Action item: Pick up the fracking pump description after its last sentence and continue it in the same technical style.

Text block:
---
To monitor the fluid pressure and/or flow rate of fracking fluid into and out of the pumping unit 124, one or more pressure sensors can be operatively associated with the pump 106. For example, a first pressure sensor 140 can be disposed in or proximate to the discharge outlet 138 to measure the fluid pressure being discharged from the pumping unit 124. Because it is arranged in the discharge outlet 138, the first pressure sensor 140 may measure the combined discharge pressure from each of the plurality of pumping chambers 126. In other embodiments, a plurality of first pressure sensors 140 can be associated with each of the individual pumping chambers 126 and the output of each sensor combined to determine a common discharge pressure. The first pressure senor 140 can operate on electrical principles, mechanical principles, electromechanical principles, piezoelectrics, magnetic, or utilize any other suitable technologies or combinations thereof to measure the fluid force being commonly discharged from the combination of pumping chambers 126. The first pressure sensor 140 can read the high-pressure fracking fluid being discharged from the pump 106 in any suitable units such as, for example, kilopascals, pounds per square inch (PSI), bars, or the like. The first pressure sensor 140 can transmit in real time data regarding the discharge pressure as electrical or electronic signals in either analog or digital format. Additionally, to measure the pressure of the low-pressure fracking fluid being received into the pumping unit 124, a second pressure sensor 142 can be disposed in the inlet manifold 130.

Referring to FIG. 3, there is illustrated the internal components of the pumping chamber 126, which may include a solid chamber block 150 into which is disposed a hollow, interior cavity including a suction chamber 152 communicating with the inlet manifold, a cylinder bore 154, and a discharge chamber 156 communicating with the common discharge port. The suction chamber 152, cylinder bore 154, and discharge chamber 156 are interconnected and communicate with each other to provide a flow path for fracking fluid within the pumping chamber 126. To create a pumping action, a plunger or piston 160 is slidably disposed in the cylinder bore 154 and can be connected to the connecting rods to responsively reciprocate within the cylinder bore 154. To selectively isolate the cylinder bore 154, the pumping chamber 126 can include a suction valve 162 disposed in the suction chamber 152 and a discharge valve 164 disposed in the discharge chamber 156. In an embodiment, the suction valve 162 and discharge valves 164 can be configured as plug valves having a tapered surface that can seat against a corresponding valve seat 166 formed in chamber block 150 at suitable locations of the suction and discharge chambers 152, 156. Springs may be utilized to bias the suction and discharge valves 162, 164 against their respective valve seats 166. In other embodiments, other styles of suction and discharge valves such as poppet valves may be used.
---
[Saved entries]
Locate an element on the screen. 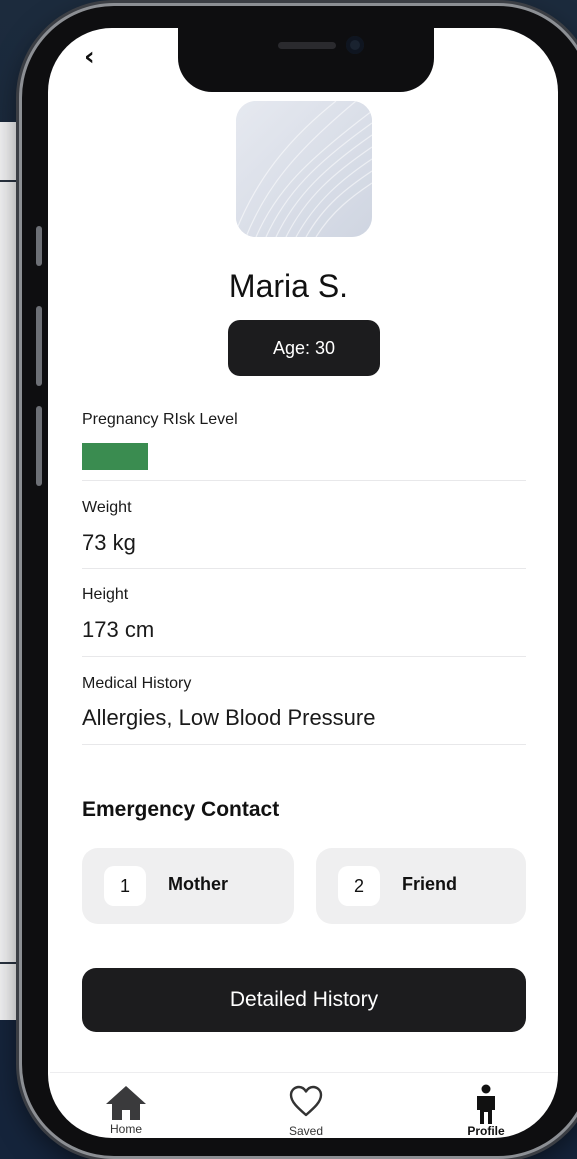 The image size is (577, 1159). phone-side-button is located at coordinates (39, 246).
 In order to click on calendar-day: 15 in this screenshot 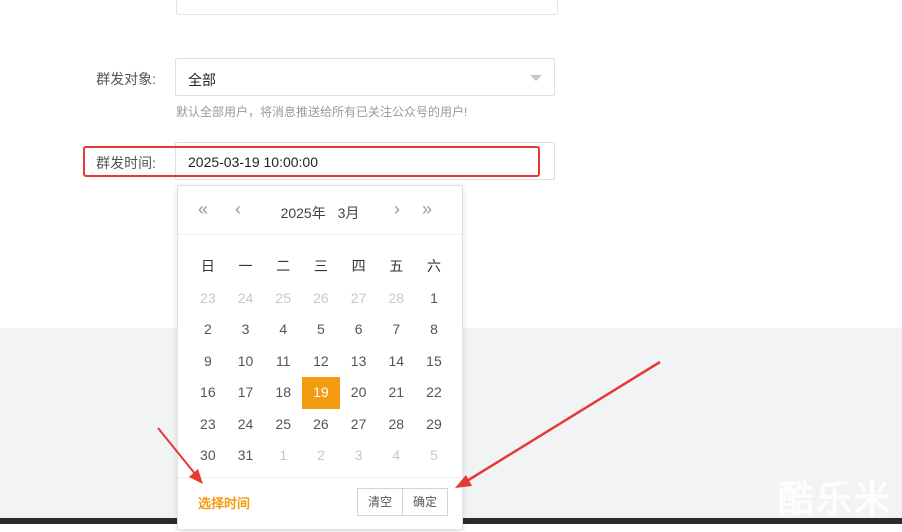, I will do `click(434, 362)`.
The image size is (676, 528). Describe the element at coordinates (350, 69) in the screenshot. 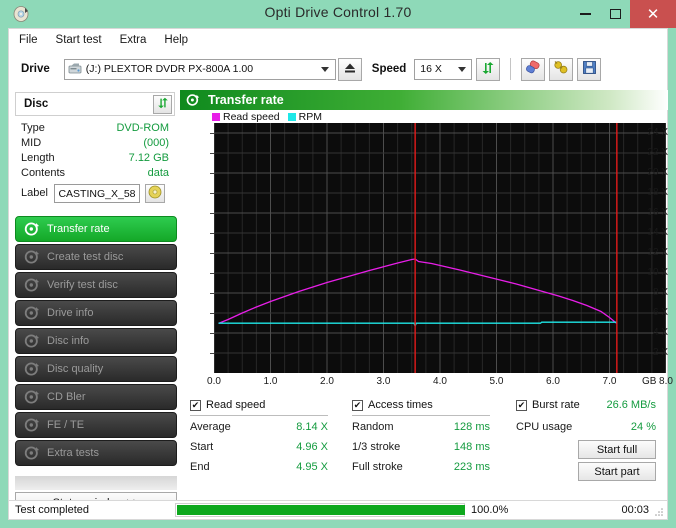

I see `eject-button` at that location.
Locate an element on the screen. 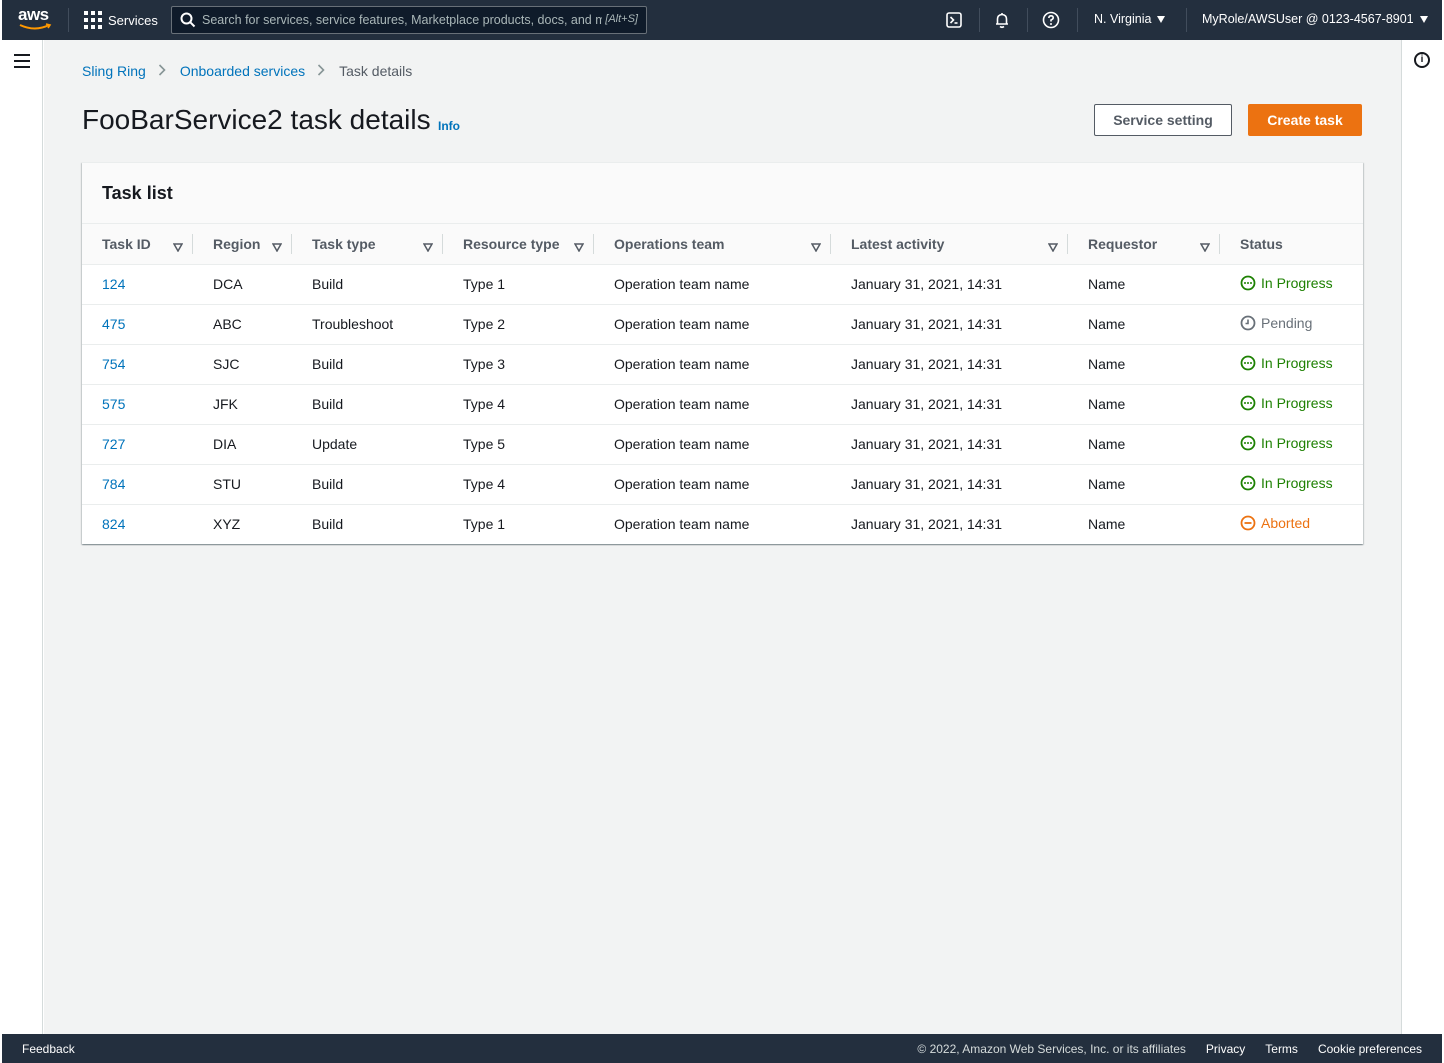 The width and height of the screenshot is (1444, 1063). column-header-operations-team: Operations team is located at coordinates (712, 244).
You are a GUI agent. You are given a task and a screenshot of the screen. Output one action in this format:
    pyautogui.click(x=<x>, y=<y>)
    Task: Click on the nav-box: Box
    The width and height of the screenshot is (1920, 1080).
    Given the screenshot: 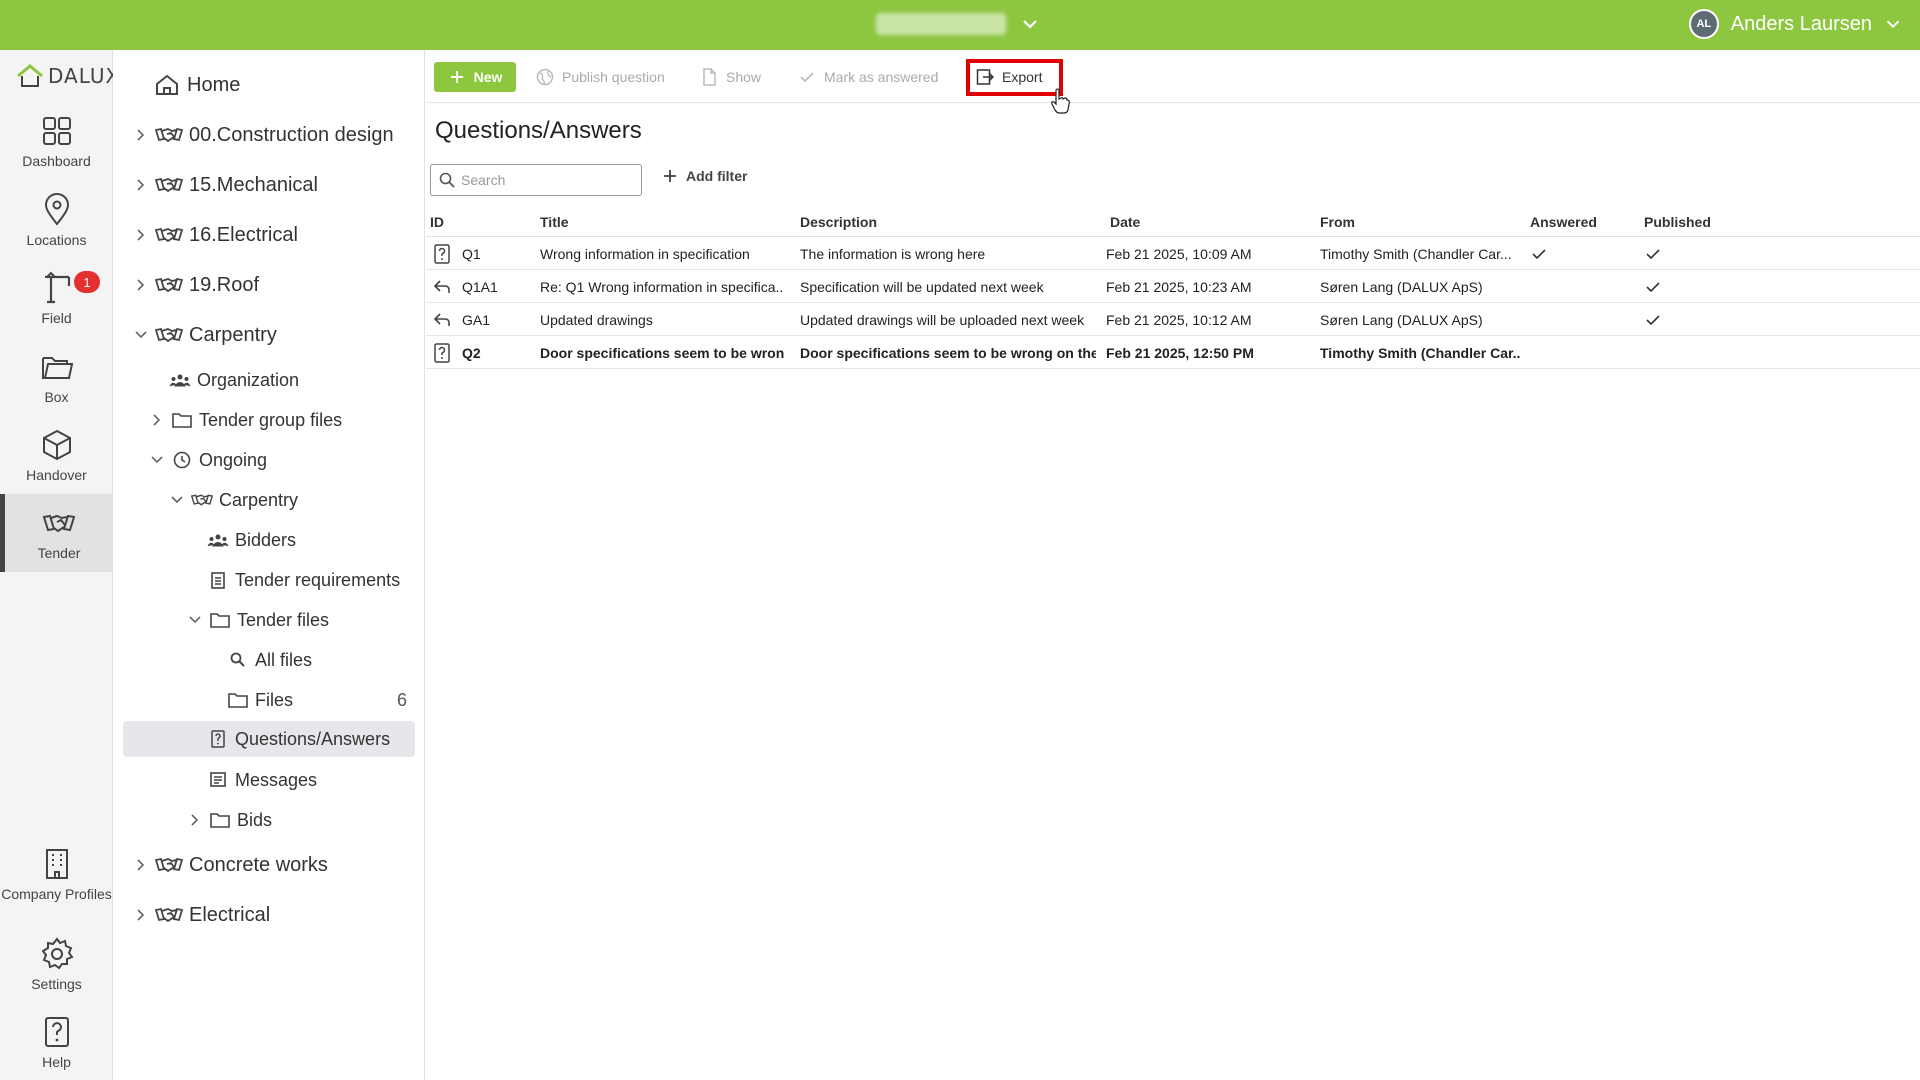 What is the action you would take?
    pyautogui.click(x=56, y=377)
    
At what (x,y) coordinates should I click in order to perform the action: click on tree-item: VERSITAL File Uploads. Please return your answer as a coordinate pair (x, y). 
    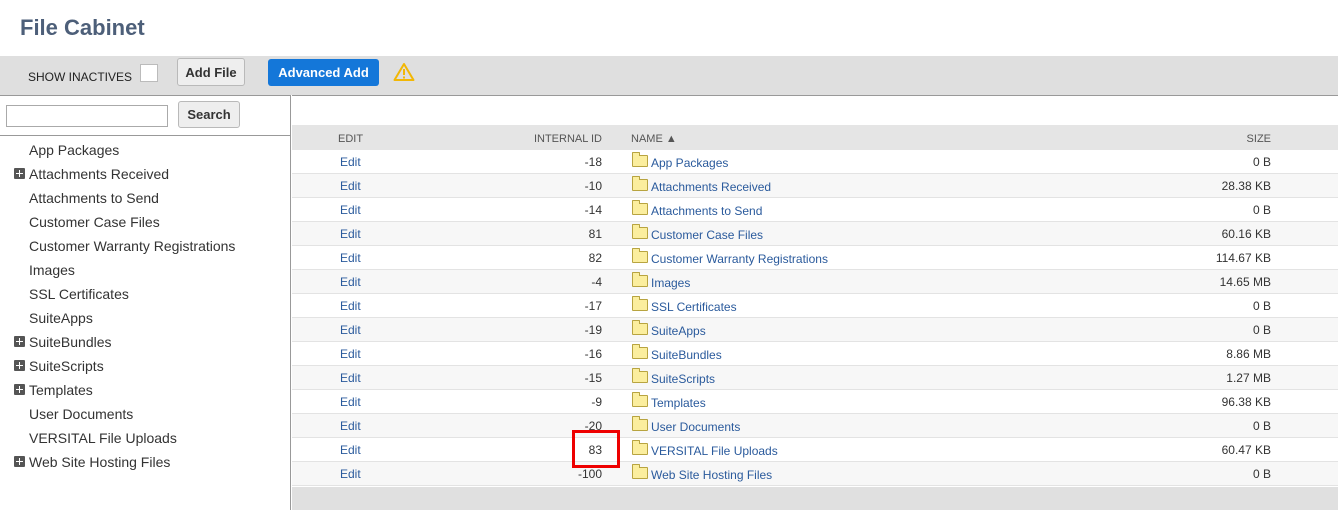
    Looking at the image, I should click on (145, 438).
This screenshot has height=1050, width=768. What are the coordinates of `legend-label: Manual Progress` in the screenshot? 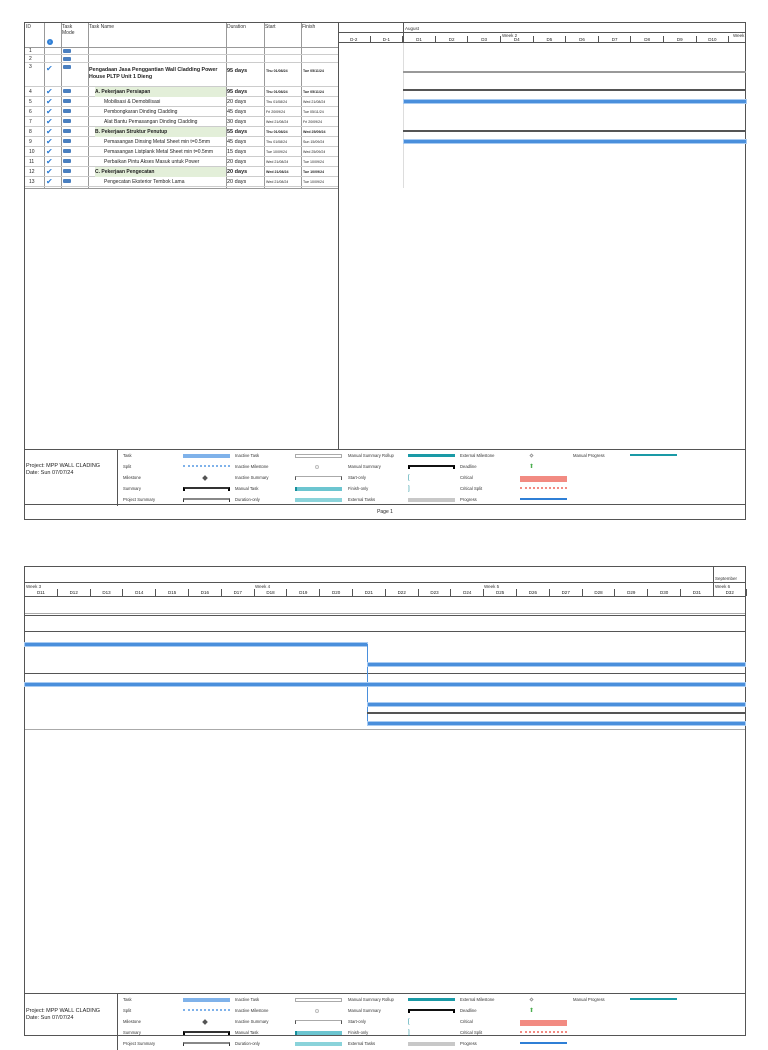 It's located at (589, 1000).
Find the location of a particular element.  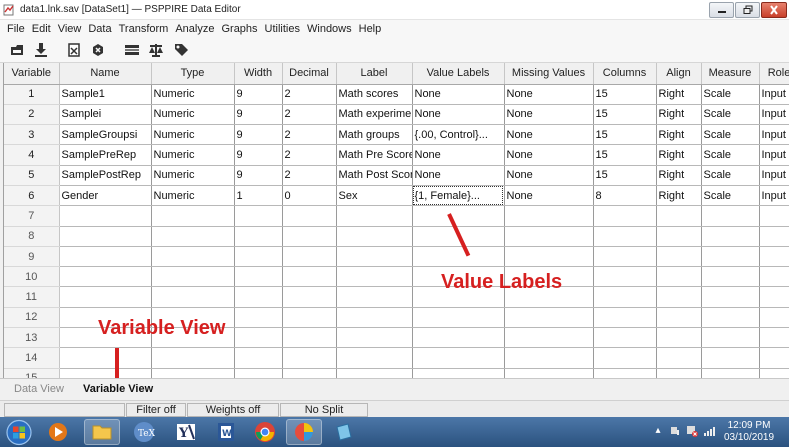

row-number: 8 is located at coordinates (32, 236).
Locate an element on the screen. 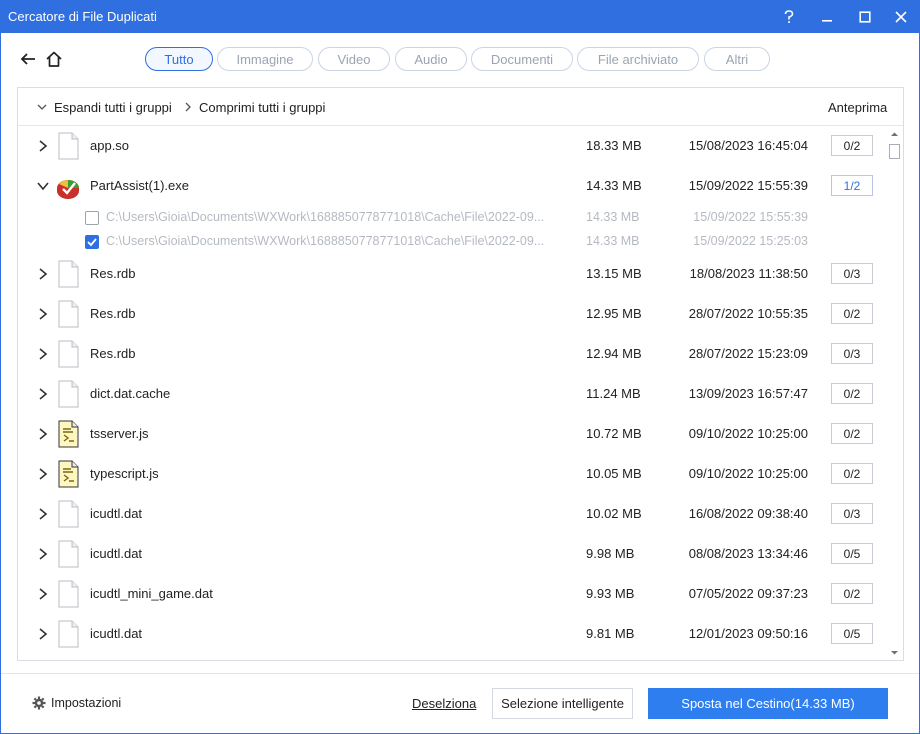 Image resolution: width=920 pixels, height=734 pixels. file-size: 11.24 MB is located at coordinates (614, 394).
---
Answer section:
During the pumping cycle, the piston 160 is retracted in the cylinder bore 154 creating an internal vacuum in the pumping chamber 126. The vacuum causes the suction valve 162 to lift into the suction chamber 152 thereby opening the suction chamber 152 to receive fracking fluid. Because of its orientation, however, the vacuum draws the discharge valve 164 against its respective valve seat 166 thereby keeping the discharge chamber 156 closed. When the piston 160 reciprocally changes direction and extends into the cylinder bore 154, the fracking fluid drawn therein becomes highly pressurized causing the opposite reaction of the suction and discharge valves 162, 164. Specifically, the suction valve 162 is forced against its respective valve seat 166 closing the suction chamber 152 while the discharge valve 164 is lifted from its valve seat 166 thereby opening the discharge chamber 156 allowing the pressurized fracking fluid to exit the pumping chamber 126. The pumping cycle can be repeated many times to continuously move fracking fluid through the pumping chamber 126.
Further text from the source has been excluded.